Lithium ion batteries have been around for a long time, but it’s becoming clear that changes in their chemistry and a rethink of the way they’re incorporated into cars will yield major improvements.
Volvo’s first-generation battery uses dual layers of standardised modules. The nickel content of the cathode (the nickel-based positive electrode) has been raised and the reliance on cobalt reduced; and work is ongoing to improve the anode (the graphite-based negative electrode) by adding silicon to improve energy density. Volvo hopes these improvements will give its second-generation battery, due in 2024, an energy density significantly above 700Wh per litre.
The next step will bring more new materials into play up to pure-lithium anodes – the holy grail in terms of lithium ion battery development. That has so far proved impossible, due to the formation of tendril-like ‘dendrites’ on the anode, which will eventually short out the cell. Lithium-metal anodes would represent a huge leap in battery design, giving an energy density of around 1000Wh per litre, which Volvo says would “approach real solid-state batteries”.
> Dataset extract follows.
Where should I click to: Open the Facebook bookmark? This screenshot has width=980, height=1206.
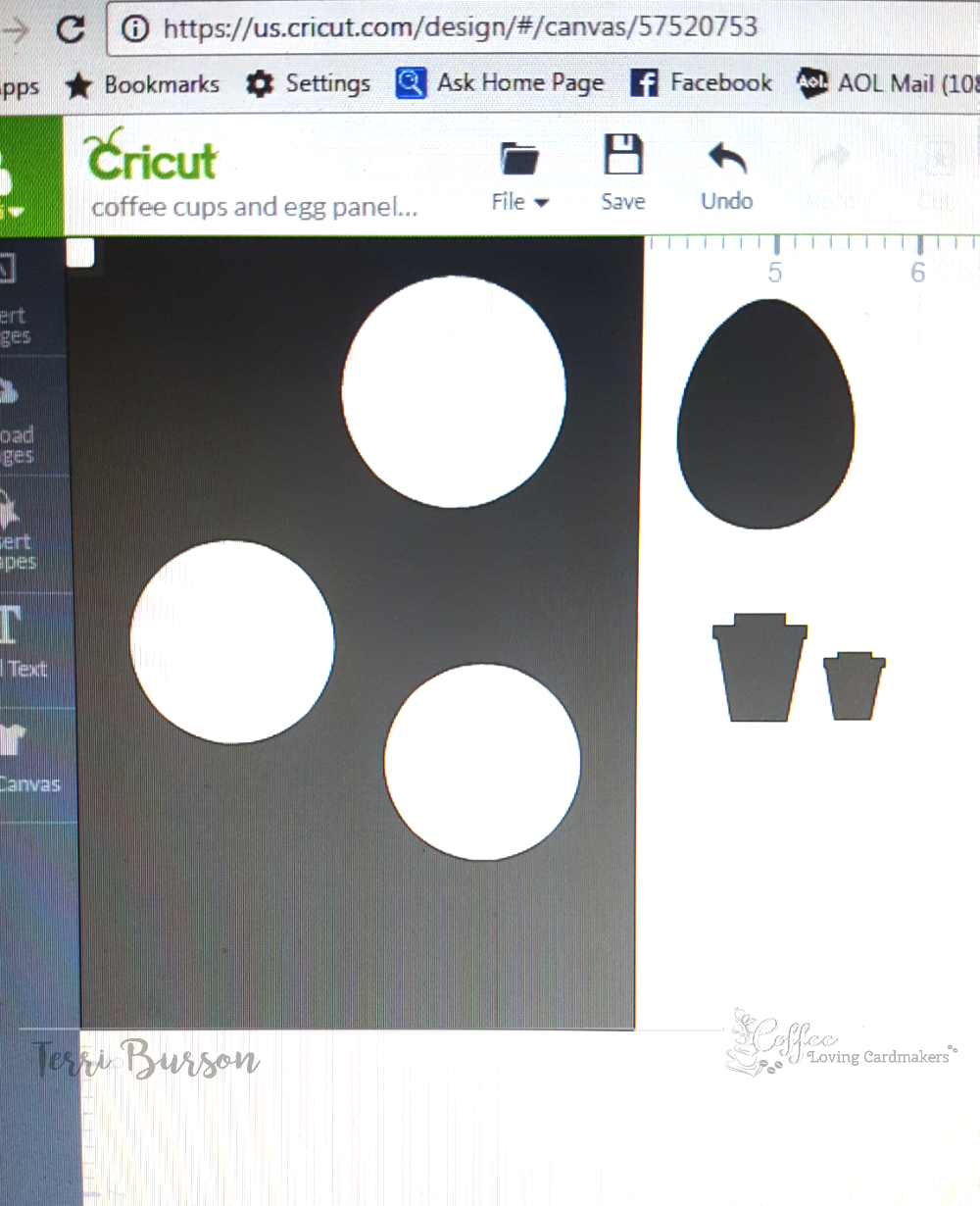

The credit for that goes to the company’s new Swedish battery development partner, Northvolt, which acquired Silicon Valley start-up firm Cuberg early this year for its lithium-metal battery technology, which was originally aimed at powering aircraft.
Cuberg’s new electrolyte prevents issues with lithium-metal anodes, the use of which it says can increase battery capacity and range by 70% over conventional lithium ion technology. This invention should appear in Volvo EVs by the second half of this decade.
Volvo’s current standardised-module batteries will be replaced by types giving a flat floor and then, by a third generation, dispensing with what Volvo calls “putting a box in a box” and becoming a structural part of the floor. To do that, the prismatic cells will be housed in aluminium and then glued together to form a sealed-for-life unit.
Other improvements, such as a reduction in the internal resistance and improved thermal management of batteries in the third generation, plus an 800V architecture, should yield a 10-80% charging time of only around 15 minutes.
Volvo is confident that quality has reached a level at which the need to replace modules (already a rare occurrence) will be all but non-existent. Integration with the car’s structure is expected to reduce weight to the extent that the whole vehicle energy density will increase another 20%, further upping range to between 550 and 590 miles.
Batteries are already being produced at a Northvolt site with a 15GW annual capacity, which is enough for some 150,000 cars. The partners plan a new 50GWh factory making enough batteries for 500,000 cars per year.